**THE EXERCISE:** Render the lines from the one containing "Where should I" through the end of the data items as a JSON list of strings, one string per line, with blank lines skipped and the pictures left out.

Data items
— Begin —
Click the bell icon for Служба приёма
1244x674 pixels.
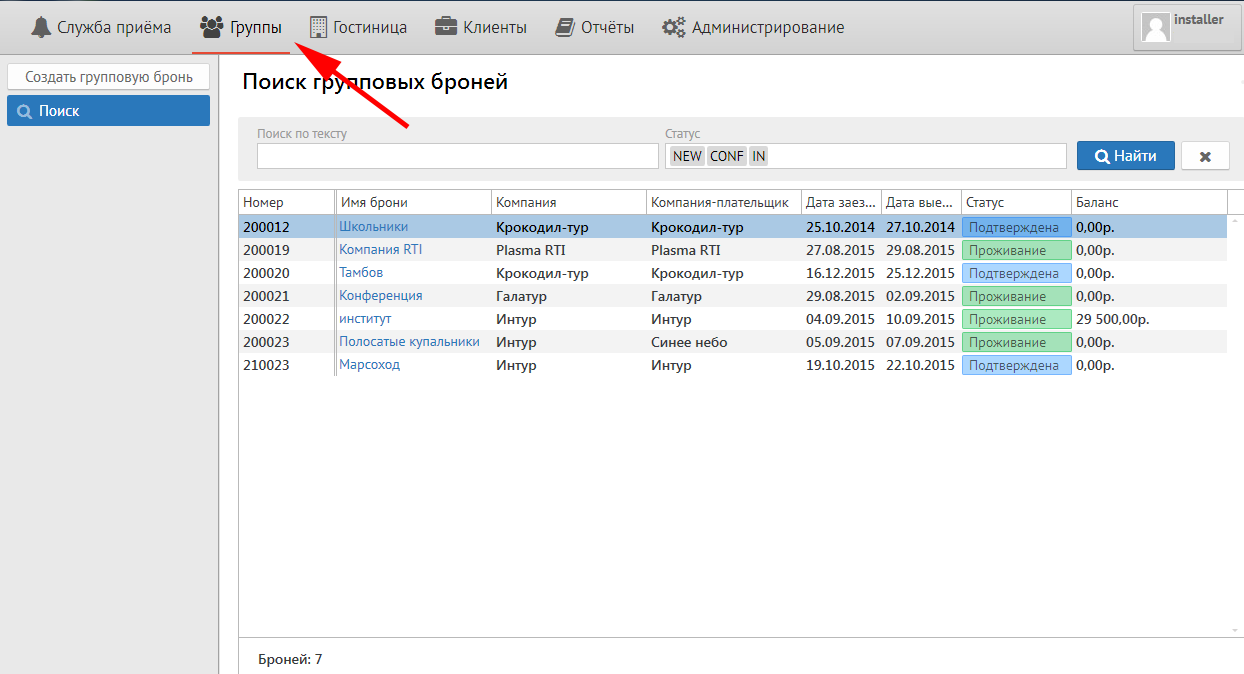40,28
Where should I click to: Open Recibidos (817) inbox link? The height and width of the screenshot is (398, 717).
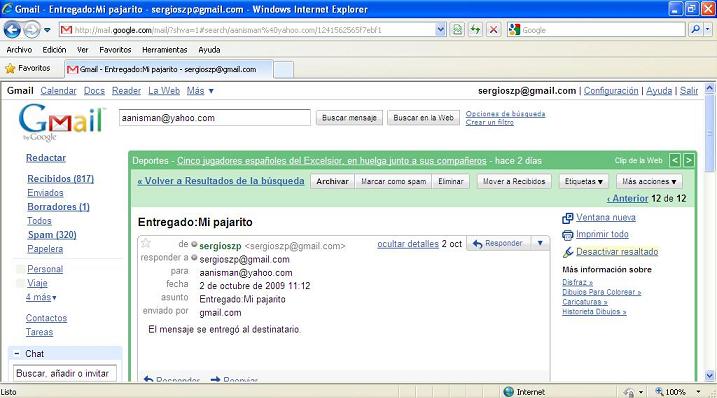(60, 179)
— End —
**THE OUTPUT:**
[
  "Where should I click to: Open Recibidos (817) inbox link? The height and width of the screenshot is (398, 717).",
  "(60, 179)"
]